BEGIN MATERIAL

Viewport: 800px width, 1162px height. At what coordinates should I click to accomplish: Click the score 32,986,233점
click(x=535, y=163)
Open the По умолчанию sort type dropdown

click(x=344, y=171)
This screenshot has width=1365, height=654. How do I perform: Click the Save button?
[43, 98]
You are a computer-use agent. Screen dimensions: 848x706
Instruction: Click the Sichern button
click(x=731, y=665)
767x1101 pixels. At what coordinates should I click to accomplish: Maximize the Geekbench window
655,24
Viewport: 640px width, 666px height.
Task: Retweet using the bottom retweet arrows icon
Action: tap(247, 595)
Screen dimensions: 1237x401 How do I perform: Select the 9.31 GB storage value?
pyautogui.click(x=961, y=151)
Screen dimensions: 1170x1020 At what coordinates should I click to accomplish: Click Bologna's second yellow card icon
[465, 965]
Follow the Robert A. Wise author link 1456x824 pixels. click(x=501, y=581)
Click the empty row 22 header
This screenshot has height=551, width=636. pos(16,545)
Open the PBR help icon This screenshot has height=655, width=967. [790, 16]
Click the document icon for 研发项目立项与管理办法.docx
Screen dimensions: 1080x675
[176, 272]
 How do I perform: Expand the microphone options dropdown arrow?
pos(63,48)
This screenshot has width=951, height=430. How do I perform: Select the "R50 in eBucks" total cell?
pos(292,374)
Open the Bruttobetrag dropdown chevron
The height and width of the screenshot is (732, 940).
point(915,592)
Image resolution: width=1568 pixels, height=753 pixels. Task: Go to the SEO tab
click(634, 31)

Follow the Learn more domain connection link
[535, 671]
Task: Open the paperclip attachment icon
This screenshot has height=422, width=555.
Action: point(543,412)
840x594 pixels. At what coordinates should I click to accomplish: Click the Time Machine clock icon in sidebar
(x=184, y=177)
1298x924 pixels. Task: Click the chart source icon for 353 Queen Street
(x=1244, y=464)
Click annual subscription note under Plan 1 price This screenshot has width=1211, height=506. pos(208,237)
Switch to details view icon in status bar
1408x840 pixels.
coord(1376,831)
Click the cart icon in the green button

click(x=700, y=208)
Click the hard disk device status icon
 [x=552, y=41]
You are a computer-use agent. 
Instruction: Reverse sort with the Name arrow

END MATERIAL

◆ **PROBLEM**
Reproduce word for word the lines of the listing above, starting at the line that contains "767x1101 pixels. At" and continuing through the end of the listing, both ends included.

◆ **RESULT OF THE TASK**
767x1101 pixels. At what coordinates should I click to accomplish: Maximize the Geekbench window
655,24
Viewport: 640px width, 666px height.
Task: Retweet using the bottom retweet arrows icon
Action: tap(247, 595)
Screen dimensions: 1237x401 How do I perform: Select the 9.31 GB storage value?
pyautogui.click(x=961, y=151)
Screen dimensions: 1170x1020 At what coordinates should I click to accomplish: Click Bologna's second yellow card icon
[465, 965]
Follow the Robert A. Wise author link 1456x824 pixels. click(x=501, y=581)
Click the empty row 22 header
This screenshot has height=551, width=636. pos(16,545)
Open the PBR help icon This screenshot has height=655, width=967. [790, 16]
Click the document icon for 研发项目立项与管理办法.docx
Screen dimensions: 1080x675
[176, 272]
 How do I perform: Expand the microphone options dropdown arrow?
pos(63,48)
This screenshot has width=951, height=430. How do I perform: Select the "R50 in eBucks" total cell?
pos(292,374)
Open the Bruttobetrag dropdown chevron
The height and width of the screenshot is (732, 940).
point(915,592)
Image resolution: width=1568 pixels, height=753 pixels. Task: Go to the SEO tab
click(634, 31)

Follow the Learn more domain connection link
[535, 671]
Task: Open the paperclip attachment icon
This screenshot has height=422, width=555.
Action: point(543,412)
840x594 pixels. At what coordinates should I click to accomplish: Click the Time Machine clock icon in sidebar
(x=184, y=177)
1298x924 pixels. Task: Click the chart source icon for 353 Queen Street
(x=1244, y=464)
Click annual subscription note under Plan 1 price This screenshot has width=1211, height=506. pos(208,237)
Switch to details view icon in status bar
1408x840 pixels.
coord(1376,831)
Click the cart icon in the green button

click(x=700, y=208)
Click the hard disk device status icon
 [x=552, y=41]
You are a computer-use agent. 
Instruction: Reverse sort with the Name arrow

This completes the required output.